In that same interview with investigators, Combs denied any role in Ho’s slaying. (The Inquirer has been unable to reach her for comment.)

Cummings also reported to the judge that another prosecutor had failed to tell Tauber, Hollman’s appeals lawyer, that Police Department Internal Affairs investigators had found Baker, the Philadelphia detective who took a statement from Jones, had previously denied another suspect the right to a lawyer, a right Jones would later say he denied her. Such information is typically the type used to challenge officers’ credibility during cross-examination.

In a phone interview with The Inquirer late Monday, Baker again denied pressuring Jones to implicate Hollman. He also said he never refused another suspect’s request for a lawyer. “Not at all," he said.

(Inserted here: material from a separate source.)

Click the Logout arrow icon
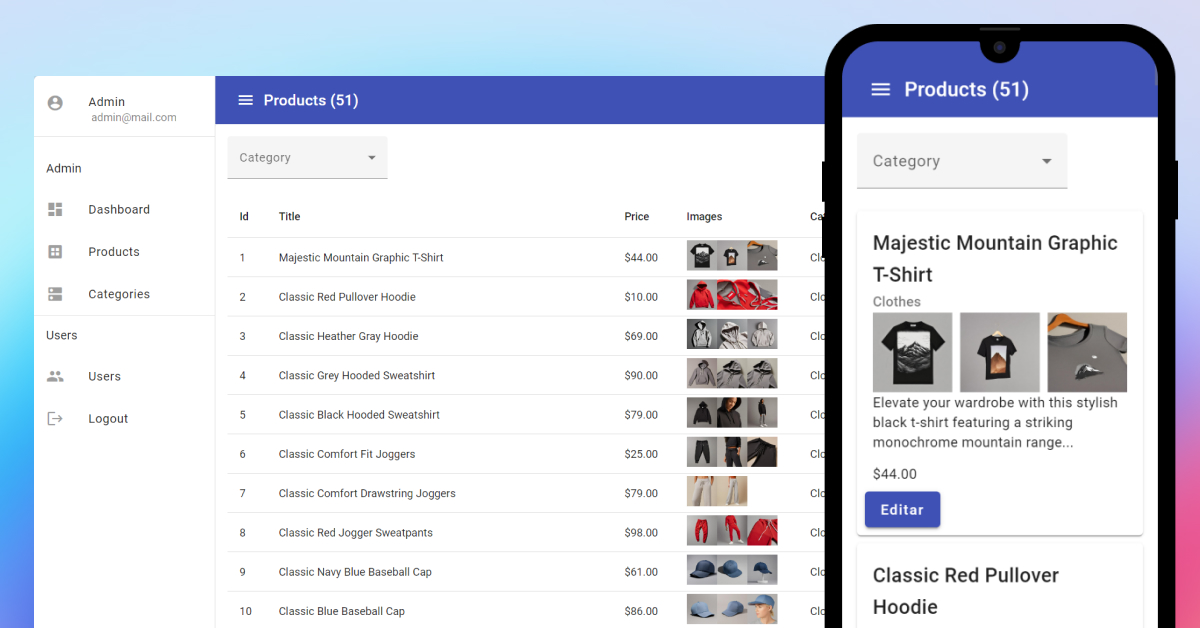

Cummings found more reason to doubt the verdict when she ordered DNA testing on fingernail clippings that had been taken from Ho during an autopsy in 1991. The prosecution had contended that Hollman was not the shooter, but argued that he had struggled with Ho while the never-identified gunman fired the fatal shots. In her court filing, Cummings reported that investigators got the DNA test results back in May. They showed Hollman’s DNA was not on the nail clippings, strongly suggesting, Cummings said, that he was not involved.

Krasner on Monday wouldn’t say if his office or police would reexamine the old leads to find Ho’s real killer. “Simply put, that is a matter under investigation," he said. "We have not made a decision yet.”

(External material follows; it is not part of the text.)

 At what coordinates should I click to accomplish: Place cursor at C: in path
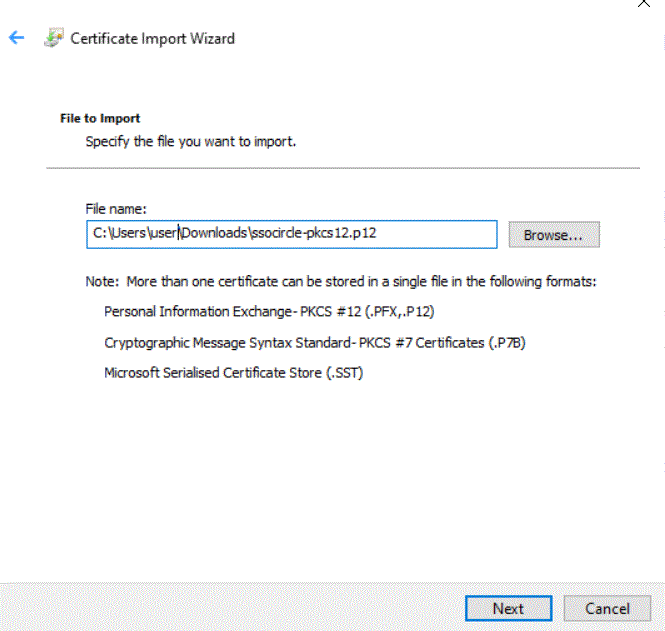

Marissa Boyers Bluestine, former head of the Pennsylvania Innocence Project and now assistant director at the Quattrone Center for the Fair Administration of Justice at the University of Pennsylvania Law School, said judges are becoming more receptive to cases brought by the District Attorney’s Conviction Integrity Unit because of careful reinvestigation by Cummings and her staff.

“There’s been a learning curve on all sides,” she said, “and yes, I think we are absolutely getting there.”

Standing outside the prison Monday evening, Hollman said it will take some time for him to figure out a plan for the future. But he said he wants to do something to benefit society.

“Going forward," he said, "I’m going to make something of my life.”

Staff writer Julie Shaw contributed to this article.

This story has been updated to correct Hollman’s age and the timing of the anonymous tip.